[youtube]http://www.youtube.com/watch?v=t45vUG9OAYs[/youtube]Lanciano, servizio Tgmax 14 giugno 2016 – La polizia ha sgominato un traffico di droga gestito in area frentana da persone del posto e da albanesi: sedici persone sono state arrestate, 11 sono finite in carcere e 5 ai domiciliari; 34 sono gli indagati. I dettagli dell’operazione, denominata “Arusha” dal nome del bar all’uscita del casello A14 dove avvenivano gli incontri, sono stati illustrati in procura, a Lanciano, dal procuratore facente funzione Rosaria Vecchi, assieme al questore di Chieti, Vincenzo Feltrinelli, e al capo della mobile Francesco Costantini. La cocaina, di alta qualità, viaggiava in auto e partiva dal nord Italia, in particolare da Rimini e Piazzola sul Brenta per poi arrivare a Rocca San Giovanni; qui veniva nascosta in un bosco prima di essere smerciata. Il blitz è avvenuto all’alba impiegando 80 agenti della Squadra Mobile di Chieti, dei commissariati di Lanciano e Vasto, oltre a unità cinofile di Pescara e Ancona e al reparto elicotteri di Pescara; eseguite anche 26 perquisizioni domiciliari, nel corso della quali sono state sequestrate, oltre alla cocaina, anche una serra con 50 piante di marijuana, 50 grammi di hashish, bilancini di precisione e materiale per tagliare la droga.
L’inchiesta, coordinata dalla Vecchi, ha messo in luce che nel nord Italia il traffico era gestito da albanesi: ad ogni viaggio venivano inviati 250 grammi di cocaina a connazionali residenti nella zona di Lanciano. In un secondo momento, la droga veniva ceduta a pusher italiani che assoldavano anche minori per lo spaccio. “Erano persone senza scrupoli”, ha ribadito la Vecchi in conferenza stampa: ad un commerciante del posto, avevano preteso che la vendita della droga si svolgesse nel suo negozio; in un altro caso una donna assuntrice di cocaina ha dovuto vendere il suo appartamento per pagare un debito per le dosi acquistate; ad un diciassettenne hanno preteso l’orologio per saldare i conti della droga.

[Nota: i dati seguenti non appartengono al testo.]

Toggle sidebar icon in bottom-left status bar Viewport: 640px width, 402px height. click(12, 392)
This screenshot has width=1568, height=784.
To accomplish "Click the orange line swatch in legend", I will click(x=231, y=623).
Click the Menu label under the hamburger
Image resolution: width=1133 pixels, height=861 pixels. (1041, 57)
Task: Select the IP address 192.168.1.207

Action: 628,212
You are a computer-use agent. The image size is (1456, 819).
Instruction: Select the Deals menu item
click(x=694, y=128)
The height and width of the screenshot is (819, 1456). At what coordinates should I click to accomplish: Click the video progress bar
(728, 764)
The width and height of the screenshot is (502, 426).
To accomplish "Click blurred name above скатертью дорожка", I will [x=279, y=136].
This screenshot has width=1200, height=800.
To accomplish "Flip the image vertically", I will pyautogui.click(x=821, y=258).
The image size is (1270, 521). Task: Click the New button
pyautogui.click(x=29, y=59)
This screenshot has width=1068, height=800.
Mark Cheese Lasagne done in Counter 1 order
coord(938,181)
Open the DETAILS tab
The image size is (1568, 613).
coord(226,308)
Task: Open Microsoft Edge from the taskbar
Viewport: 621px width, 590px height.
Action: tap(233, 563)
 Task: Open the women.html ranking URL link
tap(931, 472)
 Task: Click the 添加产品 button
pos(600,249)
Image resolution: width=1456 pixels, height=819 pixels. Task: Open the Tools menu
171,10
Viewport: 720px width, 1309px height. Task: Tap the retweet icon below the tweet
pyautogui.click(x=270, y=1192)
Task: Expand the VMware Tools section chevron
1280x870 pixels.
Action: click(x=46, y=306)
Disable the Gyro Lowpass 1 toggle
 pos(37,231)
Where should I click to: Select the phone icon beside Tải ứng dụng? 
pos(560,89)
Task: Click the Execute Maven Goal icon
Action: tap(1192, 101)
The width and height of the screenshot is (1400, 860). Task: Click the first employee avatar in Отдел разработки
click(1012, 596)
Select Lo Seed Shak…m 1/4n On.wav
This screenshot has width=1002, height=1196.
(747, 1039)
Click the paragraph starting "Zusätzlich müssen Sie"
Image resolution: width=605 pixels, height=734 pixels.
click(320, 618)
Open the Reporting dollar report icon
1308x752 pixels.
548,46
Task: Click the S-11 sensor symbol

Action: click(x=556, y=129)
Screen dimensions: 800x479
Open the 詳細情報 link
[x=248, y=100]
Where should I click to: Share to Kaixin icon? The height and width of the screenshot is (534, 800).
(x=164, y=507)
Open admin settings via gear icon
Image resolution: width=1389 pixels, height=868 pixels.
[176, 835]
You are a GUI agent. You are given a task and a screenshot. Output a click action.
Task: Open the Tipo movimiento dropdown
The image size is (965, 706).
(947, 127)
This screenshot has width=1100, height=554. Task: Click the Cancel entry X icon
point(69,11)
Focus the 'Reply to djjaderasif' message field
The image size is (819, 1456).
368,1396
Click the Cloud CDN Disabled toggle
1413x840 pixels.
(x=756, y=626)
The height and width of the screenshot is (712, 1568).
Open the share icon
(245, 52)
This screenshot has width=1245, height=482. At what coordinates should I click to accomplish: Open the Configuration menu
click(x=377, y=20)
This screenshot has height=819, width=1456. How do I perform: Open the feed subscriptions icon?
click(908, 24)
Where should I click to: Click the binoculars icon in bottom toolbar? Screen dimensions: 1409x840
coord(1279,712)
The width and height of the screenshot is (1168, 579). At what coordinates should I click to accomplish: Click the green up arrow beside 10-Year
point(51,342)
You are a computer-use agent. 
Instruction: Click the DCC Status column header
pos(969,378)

“Lo stupefacente – ha spiegato il procuratore – aveva un’elevata potenzialità lesiva. L’indagine è stata molto complessa anche perché gli italiani coinvolti si blindavano per non essere intercettati”. Spicca nell’inchiesta il ruolo fattivo e propulsivo delle tre donne arrestate, due italiane e un’albanese, quest’ultima assoldava e preparava gli spacciatori.
L’indagine, avviata nell’ottobre 2015, dopo i primi 140 grammi di cocaina sequestrati, è proseguita con altri sequestri fino a quello da 1,6 Kg a Rimini il 20 novembre 2015. Complessivamente sono stati sequestrati circa 2 Kg di cocaina. Intanto cresce l’allarme in città per l’aumento dell’uso di cocaina, anche tra minorenni.